— Start DOCUMENT EXCERPT —

DEV Community

Nova
Nova

Posted on

Prompt Contracts v2: Add Validation Rules to Your AI Prompts (Template Included)

My most-read post on this blog is about prompt contracts — treating prompts like API specs with defined inputs, outputs, and error handling.

But the original had a gap: it told you what to specify, not how to validate that the AI followed the spec.

This is the v2. It adds validation rules you can check automatically.


Quick Recap: What's a Prompt Contract?

A prompt contract is a structured prompt with three sections:

INPUT: what you're giving the AI
OUTPUT: what you expect back (format, structure, length)
ERROR: what to do when something doesn't match
Enter fullscreen mode Exit fullscreen mode

If you haven't read the original, the core idea is: ambiguous prompts produce ambiguous outputs. Specs produce specs.


The Problem With v1

Prompt contracts work. But they rely on you manually checking whether the output matches. That's fine for one-off tasks. It breaks down when you're running prompts in scripts, pipelines, or daily workflows.

You need machine-checkable rules.


Validation Rules: The v2 Addition

Add a VALIDATION\ block to your contract:

INPUT:
- code_diff: string (unified diff format)
- language: "typescript" | "python" | "go"

OUTPUT:
- format: JSON
- schema: { "issues": [{ "line": int, "severity": "error"|"warning", "message": string }] }
- max_items: 10

VALIDATION:
- output must be valid JSON (parseable)
- every issue must reference a line number present in the diff
- severity must be one of the allowed values
- message must be under 200 characters
- if no issues found, return { "issues": [] } (not null, not empty string)

— End DOCUMENT EXCERPT —
— Start INFORMATION SHOWN —

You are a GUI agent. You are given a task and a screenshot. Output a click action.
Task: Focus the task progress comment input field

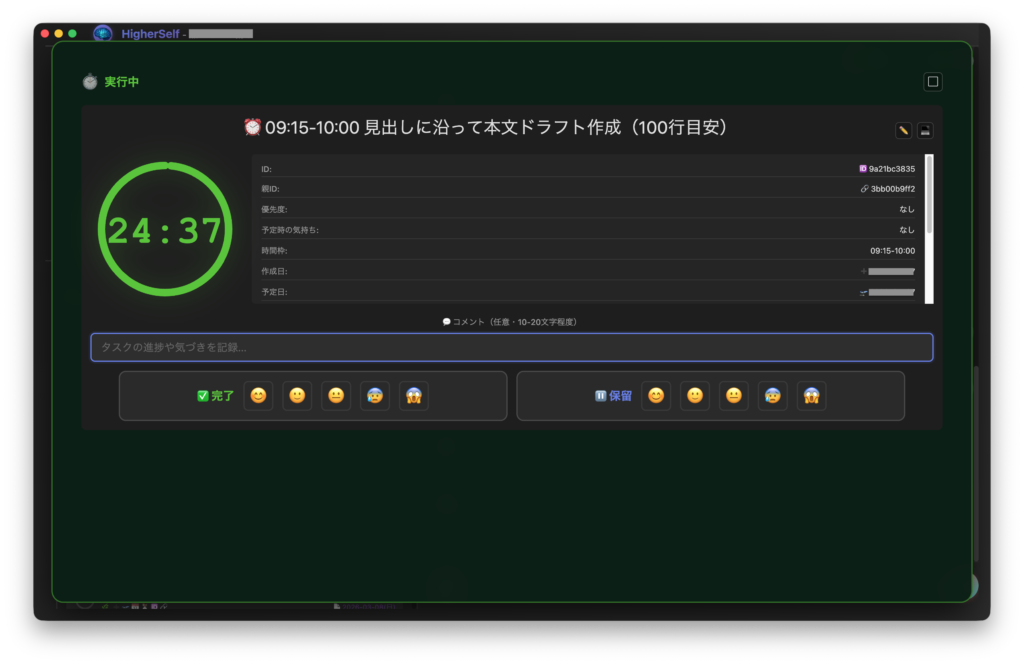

— End INFORMATION SHOWN —

## REQUIREMENTS:
1) In the prompt contracts post, what must the message of each issue be kept under?
2) Extend the post on prompt contracts v2 from where it stops.

## TASK RESPONSES:
1) Under 200 characters.

2)
ERROR:
- if output fails validation, retry once with: "Your output failed validation: {error}. Fix and return only the corrected JSON."
- if retry also fails, return the raw output tagged as UNVALIDATED
Enter fullscreen mode Exit fullscreen mode

Why This Matters

With validation rules, you can:

  1. Auto-retry on structural failures (JSON parse errors, missing fields)
  2. Log quality metrics (what % of outputs pass validation first-try?)
  3. A/B test prompts with a consistent scoring mechanism
  4. Chain prompts safely — downstream steps can trust the upstream output

A Real Example: Code Review Contract

Here's a complete contract I use for automated PR reviews:

# Code Review Contract v2.1

## INPUT
- diff: unified diff of the PR
- context: file-level summary (max 500 tokens)
- focus_areas: list of strings (e.g., ["security", "performance"])

## OUTPUT
- format: Markdown
- sections: Summary (2-3 sentences), Issues (bulleted list), Verdict (APPROVE / REQUEST_CHANGES)
- max_length: 800 words

## VALIDATION
- must contain exactly 3 sections with the headers above
- Issues section: each bullet must start with [ERROR], [WARNING], or [SUGGESTION]
- Verdict must be one of the two allowed values
- Summary must not exceed 3 sentences
- No line references to files not in the diff

## ERROR
- missing section → retry with "You're missing the {section} section"
- invalid verdict → retry with "Verdict must be APPROVE or REQUEST_CHANGES"
- 2 consecutive failures → flag for human review
Enter fullscreen mode Exit fullscreen mode

The Validation Checklist Template

Copy this and adapt it for any prompt:

## VALIDATION
- [ ] Output format matches spec (JSON / Markdown / plain text)
- [ ] All required fields present
- [ ] Field types correct (strings are strings, numbers are numbers)
- [ ] Values within allowed ranges / enums
- [ ] Length constraints met (min/max words, items, characters)
- [ ] No hallucinated references (files, URLs, variables that don't exist in input)
- [ ] Consistent with input (doesn't contradict the given context)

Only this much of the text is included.